Combustível

Combustível

Nada é mais atemporal que o presente. É no agora que reside o ínfimo e o infinito. É no agora que divagamos entre memórias e sonhos. Na última conversa que tive com meu pai antes de ele morrer, falávamos sobre o infinitésimo e o infinito, sobre como deus e o inexplicável residem naquilo que não conseguimos conceber – o nada e o tudo, a dor e a plenitude. O presente, este no qual fazemos valer tudo o que somos- nossas decisões e fracassos, nossas conquistas mais desejadas- este presente não transcende. Ele é. O presente é o verbo. Todo o resto é abstração. E agora, aterrissando em São Paulo numa noite fria e tão brilhante, olhei de cima parte das luzes em contraste com o breu e pensei “quantos, nesta loucura de cidade, sonham? Quantos desistiram da beleza da vida? O que resta a quem não crê ou não sonha ou nada quer? Naquela última conversa com meu pai- enquanto falávamos das abstrações, me lembro de contar que eu tinha a sensação de nunca ter tomado uma decisão na vida. Sentia como se eu tivesse sido sempre isenta de planos e sonhos. Matematicamente ele me respondeu “aí é com você, gordinha”. Como nunca acreditei em destino nem na sorte e sempre deixei o acaso me conduzir, aquela frase me tocou.
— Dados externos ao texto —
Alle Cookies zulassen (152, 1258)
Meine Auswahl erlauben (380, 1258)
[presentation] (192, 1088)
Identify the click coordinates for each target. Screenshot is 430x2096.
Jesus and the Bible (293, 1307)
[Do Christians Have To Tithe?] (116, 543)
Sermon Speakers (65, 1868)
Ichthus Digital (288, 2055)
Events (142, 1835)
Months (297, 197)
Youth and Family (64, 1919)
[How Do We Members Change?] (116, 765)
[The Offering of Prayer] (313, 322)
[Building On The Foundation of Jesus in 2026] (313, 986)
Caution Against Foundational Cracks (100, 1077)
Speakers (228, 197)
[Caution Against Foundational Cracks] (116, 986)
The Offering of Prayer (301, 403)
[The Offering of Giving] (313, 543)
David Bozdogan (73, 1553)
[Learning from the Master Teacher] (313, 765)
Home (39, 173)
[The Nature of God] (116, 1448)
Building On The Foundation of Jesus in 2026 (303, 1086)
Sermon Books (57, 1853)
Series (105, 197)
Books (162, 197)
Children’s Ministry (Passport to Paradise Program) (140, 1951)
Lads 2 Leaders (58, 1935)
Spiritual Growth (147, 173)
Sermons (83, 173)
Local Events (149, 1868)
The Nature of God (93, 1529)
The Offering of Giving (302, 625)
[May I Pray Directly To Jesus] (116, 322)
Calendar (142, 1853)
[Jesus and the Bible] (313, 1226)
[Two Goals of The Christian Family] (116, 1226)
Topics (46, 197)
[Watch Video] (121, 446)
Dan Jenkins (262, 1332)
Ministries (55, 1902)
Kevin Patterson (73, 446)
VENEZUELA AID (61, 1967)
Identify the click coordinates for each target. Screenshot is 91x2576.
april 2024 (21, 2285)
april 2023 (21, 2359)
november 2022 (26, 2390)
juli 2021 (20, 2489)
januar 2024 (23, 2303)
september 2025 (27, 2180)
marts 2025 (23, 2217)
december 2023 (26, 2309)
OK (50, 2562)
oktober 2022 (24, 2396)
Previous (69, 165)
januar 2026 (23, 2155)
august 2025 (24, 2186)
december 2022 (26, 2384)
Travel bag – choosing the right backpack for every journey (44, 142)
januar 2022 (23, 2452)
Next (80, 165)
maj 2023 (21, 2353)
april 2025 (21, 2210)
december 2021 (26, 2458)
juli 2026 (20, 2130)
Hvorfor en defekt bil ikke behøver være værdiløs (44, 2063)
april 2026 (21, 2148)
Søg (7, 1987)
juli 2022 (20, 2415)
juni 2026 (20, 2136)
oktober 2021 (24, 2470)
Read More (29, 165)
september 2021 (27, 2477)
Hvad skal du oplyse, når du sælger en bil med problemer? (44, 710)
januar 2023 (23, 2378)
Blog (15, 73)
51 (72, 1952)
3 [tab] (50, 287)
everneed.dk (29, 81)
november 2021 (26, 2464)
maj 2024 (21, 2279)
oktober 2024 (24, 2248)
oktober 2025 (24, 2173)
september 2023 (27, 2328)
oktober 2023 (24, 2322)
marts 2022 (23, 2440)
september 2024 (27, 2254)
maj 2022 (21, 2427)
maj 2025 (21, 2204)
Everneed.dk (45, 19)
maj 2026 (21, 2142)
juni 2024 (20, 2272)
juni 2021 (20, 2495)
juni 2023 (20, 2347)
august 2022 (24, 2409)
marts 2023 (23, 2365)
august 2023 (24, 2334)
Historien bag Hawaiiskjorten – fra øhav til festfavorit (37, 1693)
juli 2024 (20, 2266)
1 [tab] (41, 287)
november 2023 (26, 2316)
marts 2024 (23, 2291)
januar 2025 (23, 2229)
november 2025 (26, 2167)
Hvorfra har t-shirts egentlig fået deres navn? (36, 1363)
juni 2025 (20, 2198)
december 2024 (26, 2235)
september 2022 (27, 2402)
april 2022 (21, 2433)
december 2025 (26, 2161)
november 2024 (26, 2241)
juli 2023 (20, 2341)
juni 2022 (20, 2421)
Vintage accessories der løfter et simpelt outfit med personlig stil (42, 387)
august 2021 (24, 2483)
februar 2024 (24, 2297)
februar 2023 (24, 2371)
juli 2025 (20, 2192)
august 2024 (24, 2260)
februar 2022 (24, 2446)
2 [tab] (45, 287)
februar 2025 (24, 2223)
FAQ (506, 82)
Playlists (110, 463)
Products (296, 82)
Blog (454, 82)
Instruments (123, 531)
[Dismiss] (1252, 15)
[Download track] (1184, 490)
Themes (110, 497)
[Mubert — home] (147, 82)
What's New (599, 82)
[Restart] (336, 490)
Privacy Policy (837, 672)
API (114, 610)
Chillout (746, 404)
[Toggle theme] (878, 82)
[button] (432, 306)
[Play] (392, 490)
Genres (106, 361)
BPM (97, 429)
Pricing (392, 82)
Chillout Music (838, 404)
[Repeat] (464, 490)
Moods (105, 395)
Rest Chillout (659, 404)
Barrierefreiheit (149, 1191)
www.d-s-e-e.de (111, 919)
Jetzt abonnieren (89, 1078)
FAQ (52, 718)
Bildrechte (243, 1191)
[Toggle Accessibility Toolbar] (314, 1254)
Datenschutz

Não sei exatamente descrever os efeitos dela em mim nos cinco anos que decorreram após aquela última conversa. Nunca fomos de trocar conselhos. Mas passei os últimos anos costurando sonhos e planos com delicadeza. Não passei a acreditar em deus, mas comecei a olhar minha vida a partir das decisões que eram minhas e que nunca as havia tomado. Uma colcha de retalhos que, inexplicavelmente, me levou a São Paulo, esta cidade que agora vejo aqui de cima e onde eu queria ter estado desde muito tempo. Não sei responder porquê, mas sei que tudo convergiu neste momento exato de estar aqui, olhando pra esta São Paulo que me mete medos e reanima. Este é meu presente, meu agora. Atemporal, carregado de memórias e sonhos e projetos. E acaba que sinto como se estivesse transcendendo. Eis meu combustível no momento da mudança. Combustível que só entra em combustão no exato momento em que liberamos uma energia para que queime. A alma não só inventa. Ela realiza, é combustível e é a energia que o faz queimar. Não vejo a hora de acender o fogo da minha história e meus amores nesta cidade.